Provided material
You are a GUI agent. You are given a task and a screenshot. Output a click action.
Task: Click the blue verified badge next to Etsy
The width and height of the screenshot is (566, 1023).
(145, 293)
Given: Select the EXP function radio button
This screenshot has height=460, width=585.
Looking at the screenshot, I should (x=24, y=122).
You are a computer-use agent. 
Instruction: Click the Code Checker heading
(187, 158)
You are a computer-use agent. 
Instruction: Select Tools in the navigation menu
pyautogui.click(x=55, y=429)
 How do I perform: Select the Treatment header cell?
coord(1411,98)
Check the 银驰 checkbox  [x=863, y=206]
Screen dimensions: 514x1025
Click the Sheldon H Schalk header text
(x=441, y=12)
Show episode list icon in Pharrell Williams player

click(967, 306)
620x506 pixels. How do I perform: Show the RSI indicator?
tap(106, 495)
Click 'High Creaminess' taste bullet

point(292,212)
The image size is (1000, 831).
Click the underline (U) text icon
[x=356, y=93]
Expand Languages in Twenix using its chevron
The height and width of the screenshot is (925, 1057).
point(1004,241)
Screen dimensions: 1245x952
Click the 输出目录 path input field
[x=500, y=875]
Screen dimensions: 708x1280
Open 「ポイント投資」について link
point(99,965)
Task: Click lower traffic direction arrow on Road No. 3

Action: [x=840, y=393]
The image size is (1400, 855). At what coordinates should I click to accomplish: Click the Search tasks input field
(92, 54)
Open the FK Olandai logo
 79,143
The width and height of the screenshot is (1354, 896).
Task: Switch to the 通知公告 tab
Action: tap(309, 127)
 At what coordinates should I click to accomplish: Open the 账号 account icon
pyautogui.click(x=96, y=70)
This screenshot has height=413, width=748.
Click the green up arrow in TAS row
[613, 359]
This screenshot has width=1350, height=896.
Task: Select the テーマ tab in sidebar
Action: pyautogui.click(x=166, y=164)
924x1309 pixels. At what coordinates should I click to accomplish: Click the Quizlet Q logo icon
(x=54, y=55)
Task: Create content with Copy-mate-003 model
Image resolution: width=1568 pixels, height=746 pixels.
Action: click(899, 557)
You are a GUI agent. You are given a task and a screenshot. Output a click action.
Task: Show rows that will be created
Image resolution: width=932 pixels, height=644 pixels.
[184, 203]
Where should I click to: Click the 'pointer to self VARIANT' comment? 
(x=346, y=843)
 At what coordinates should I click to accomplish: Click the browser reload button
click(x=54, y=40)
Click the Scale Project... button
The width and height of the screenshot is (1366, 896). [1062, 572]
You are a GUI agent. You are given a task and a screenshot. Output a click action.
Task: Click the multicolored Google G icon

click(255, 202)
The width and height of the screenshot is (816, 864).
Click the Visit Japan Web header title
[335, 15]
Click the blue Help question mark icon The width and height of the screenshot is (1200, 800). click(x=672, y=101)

Exercise instructions
Output each line of the material exactly, keeping every word as it appears.

Task output
You are a GUI agent. You are given a task and a screenshot. Output a click action.
Task: Click the blue verified badge next to Etsy
The width and height of the screenshot is (566, 1023).
(145, 293)
Given: Select the EXP function radio button
This screenshot has height=460, width=585.
Looking at the screenshot, I should (x=24, y=122).
You are a computer-use agent. 
Instruction: Click the Code Checker heading
(187, 158)
You are a computer-use agent. 
Instruction: Select Tools in the navigation menu
pyautogui.click(x=55, y=429)
 How do I perform: Select the Treatment header cell?
coord(1411,98)
Check the 银驰 checkbox  [x=863, y=206]
Screen dimensions: 514x1025
Click the Sheldon H Schalk header text
(x=441, y=12)
Show episode list icon in Pharrell Williams player

click(967, 306)
620x506 pixels. How do I perform: Show the RSI indicator?
tap(106, 495)
Click 'High Creaminess' taste bullet

point(292,212)
The image size is (1000, 831).
Click the underline (U) text icon
[x=356, y=93]
Expand Languages in Twenix using its chevron
The height and width of the screenshot is (925, 1057).
point(1004,241)
Screen dimensions: 1245x952
Click the 输出目录 path input field
[x=500, y=875]
Screen dimensions: 708x1280
Open 「ポイント投資」について link
point(99,965)
Task: Click lower traffic direction arrow on Road No. 3

Action: [x=840, y=393]
The image size is (1400, 855). At what coordinates should I click to accomplish: Click the Search tasks input field
(92, 54)
Open the FK Olandai logo
 79,143
The width and height of the screenshot is (1354, 896).
Task: Switch to the 通知公告 tab
Action: tap(309, 127)
 At what coordinates should I click to accomplish: Open the 账号 account icon
pyautogui.click(x=96, y=70)
This screenshot has height=413, width=748.
Click the green up arrow in TAS row
[613, 359]
This screenshot has width=1350, height=896.
Task: Select the テーマ tab in sidebar
Action: pyautogui.click(x=166, y=164)
924x1309 pixels. At what coordinates should I click to accomplish: Click the Quizlet Q logo icon
(x=54, y=55)
Task: Create content with Copy-mate-003 model
Image resolution: width=1568 pixels, height=746 pixels.
Action: click(899, 557)
You are a GUI agent. You are given a task and a screenshot. Output a click action.
Task: Show rows that will be created
Image resolution: width=932 pixels, height=644 pixels.
[184, 203]
Where should I click to: Click the 'pointer to self VARIANT' comment? 
(x=346, y=843)
 At what coordinates should I click to accomplish: Click the browser reload button
click(x=54, y=40)
Click the Scale Project... button
The width and height of the screenshot is (1366, 896). [1062, 572]
You are a GUI agent. You are given a task and a screenshot. Output a click action.
Task: Click the multicolored Google G icon

click(255, 202)
The width and height of the screenshot is (816, 864).
Click the Visit Japan Web header title
[335, 15]
Click the blue Help question mark icon The width and height of the screenshot is (1200, 800). click(x=672, y=101)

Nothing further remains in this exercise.